Jamie Lee Curtis, Curtis' daughter from his first marriage with "Psycho" actress Janet Leigh, teared up as she described a man who was, she said, "a little mashugana," using the Yiddish word for crazy, but always full of life.

"All of us got something from him. I, of course, got his desperate need for attention," she joked.

The father-daughter duo were estranged from her father for a long period, but they eventually reconciled and Curtis took pride in his daughter's on-screen credits, which include "Perfect," "Halloween," "True Lies" and her new comedy, "You Again."

"My father leaves behind a legacy of great performances in movies and in his paintings and assemblages," she said in a statement following his death. "He leaves behind children and their families who loved him and respected him and a wife and in-laws who were devoted to him. He also leaves behind fans all over the world."

California Gov. Arnold Schwarzenegger recalled Tony Curtis as a generous mentor who encouraged his budding Hollywood career when others told him his foreign accent and name were too much of a hurdle.

"'You are going to make it,' " Schwarzenegger recalled Tony Curtis telling him. "Don't pay any attention to those guys. I heard the same thing when I came here."

Schwarzenegger said Curtis refused to feel old.

"I mean, who has the guts to take off their clothes at the age of 80?" Schwarzenegger said, referring to Tony Curtis posing naked for a Vanity Fair photo shoot in 2005.

The funeral was to be followed by burial and then a reception for 200 invited guests at the Luxor hotel-casino on the Las Vegas Strip.

Tony Curtis' wife, Jill Curtis, eulogized her husband of 16 years. She said he was being laid to rest in his favorite Armani scarf and driving gloves.
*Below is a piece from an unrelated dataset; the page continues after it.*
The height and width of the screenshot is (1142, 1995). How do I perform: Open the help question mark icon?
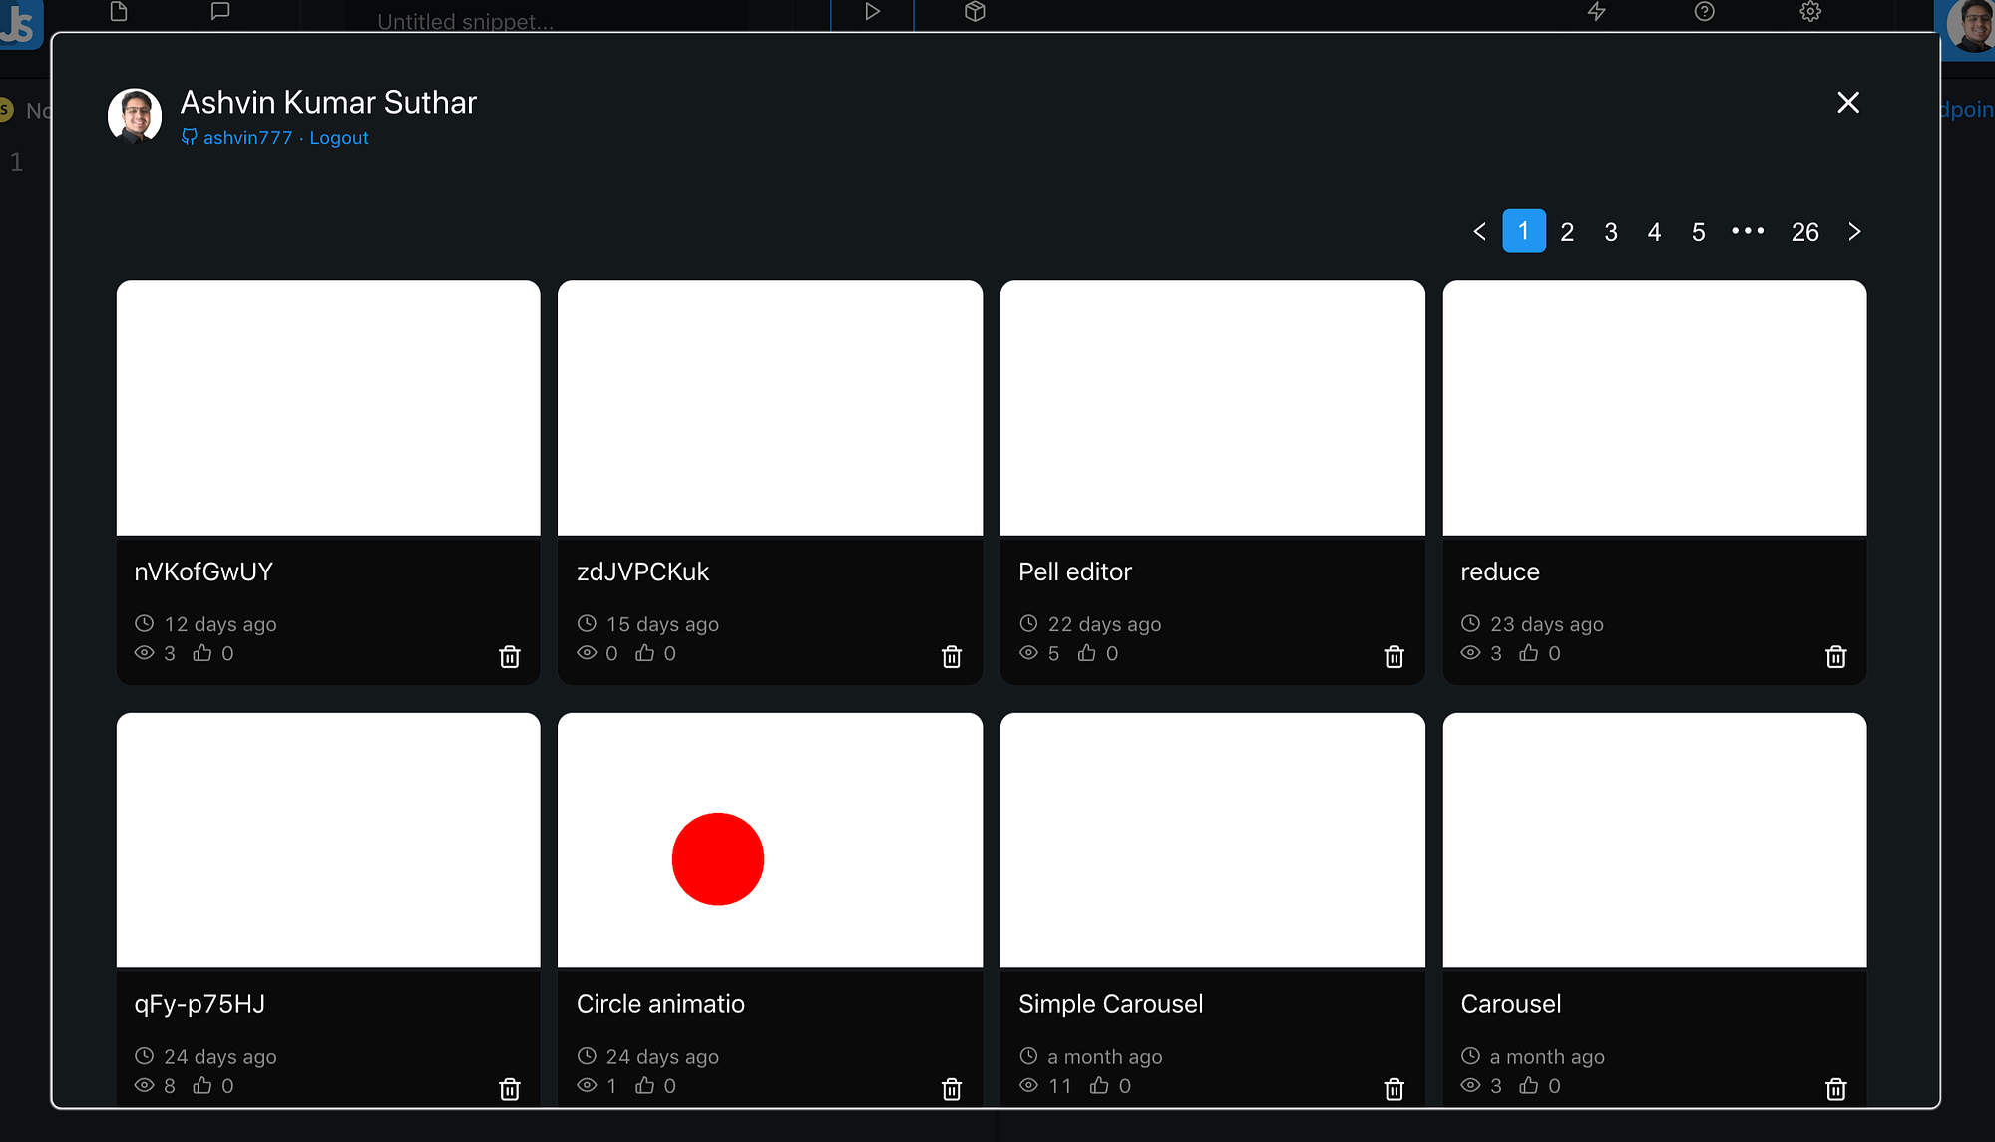(1704, 13)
He wore them even after he no longer could drive.

"He was always, right up to the end, plotting ways to get his drivers license back," she said.

Known for shifting from a pigeonholed pretty boy in the late 1940s and early 1950s to a serious actor, Tony Curtis reshaped himself over decades of work and made himself impossible to typecast.

The transformation was completed in 1957's "Sweet Smell of Success," in which he played a sleazy press agent who is manipulated by a ruthless newspaper columnist (Burt Lancaster).

In person, Tony Curtis loved giving friends and fans extra touches that made their face-to-face moments more memorable, longtime friend and pallbearer Gene Kilroy told The Associated Press.

"He had a certain way of making everybody feel like they were Spartacus," he said.

Kilroy, an executive at Luxor, said billionaire investor Kirk Kerkorian, actor Kirk Douglas and singer Phyllis McGuire are among seven honorary pallbearers.

Tony Curtis was born Bernard Schwartz in the Bronx in 1925. His father, a tailor, wanted to be an actor but was hindered by his heavy accent.

Tony Curtis found refuge in movies at age 12 after his younger brother was killed in a traffic accident. He served on a submarine during World War II, then enrolled in drama school on the G.I. Bill.

An agent lined up an audition with Universal, and he signed a seven-year contract starting at $100 a week at age 23.

The studio gave him a new name: Anthony Curtis, taken from his favorite novel, "Anthony Adverse," and the Anglicized name of a favorite uncle. He later shortened it to Tony Curtis.